═══ Document ═══

I think "scientists" and "experts" and the "press" are also thinks that serve a lot of the "acting on passive people in order to tell them what to think" sort of role (and those groups have lots of connections to government, so I don't think this is contradicting Peikoff).

Peikoff says that some Objectivists overestimate the degree to which stuff is self-evident, and this makes them intrinsicist. That sounds plausible but I don't like his specific framing of this point:

Another example would be the overuse of the self-evident—how many times have you heard somebody think Objectivism, or half of it, or one-quarter of it, is literally self-evident; therefore, anybody who disagrees is necessarily dishonest. Why? Because if only he looked at reality, he’d know; it takes dishonesty not to grasp it; everybody other than Ayn Rand was simply dishonest, and her contribution was only that she was honest.

If someone thinks Objectivism is literally self-evident, that is mistaken. Peikoff goes on to correctly make the point that in Objectivism the only stuff that is self-evident is on the perceptual level. But I think that there is an issue with people being "blind" to seeing certain points due to honesty issues. An Objectivist calling that an issue of the self-evident would be mistaken, but they still might have perceived some sort of real issue or problem related to honesty. And I think that Peikoff underrates the importance of Ayn Rand's honesty as a key characteristic, so his discussion here is not something I particularly like. (I liked Elliot Temple's discussion of Ayn Rand's honesty in this blog post of his).

═══

Given request A |
Set out every line of the listing below as a Markdown table, skipping blank lines, with a "Row" column for the row number and a "Listing line" column for the line itself.

═══ Entries provided ═══

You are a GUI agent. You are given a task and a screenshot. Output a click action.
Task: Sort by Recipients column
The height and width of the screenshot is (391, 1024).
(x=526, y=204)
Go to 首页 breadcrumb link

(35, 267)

═══

Given request B |
Copy the passage from the commentary on Peikoff, from "Peikoff says that" up to and including "she was honest.".

Right answer A |
| Row | Listing line |
|---|---|
| 1 | You are a GUI agent. You are given a task and a screenshot. Output a click action. |
| 2 | Task: Sort by Recipients column |
| 3 | The height and width of the screenshot is (391, 1024). |
| 4 | (x=526, y=204) |
| 5 | Go to 首页 breadcrumb link |
| 6 | (35, 267) |

Right answer B |
Peikoff says that some Objectivists overestimate the degree to which stuff is self-evident, and this makes them intrinsicist. That sounds plausible but I don't like his specific framing of this point:

Another example would be the overuse of the self-evident—how many times have you heard somebody think Objectivism, or half of it, or one-quarter of it, is literally self-evident; therefore, anybody who disagrees is necessarily dishonest. Why? Because if only he looked at reality, he’d know; it takes dishonesty not to grasp it; everybody other than Ayn Rand was simply dishonest, and her contribution was only that she was honest.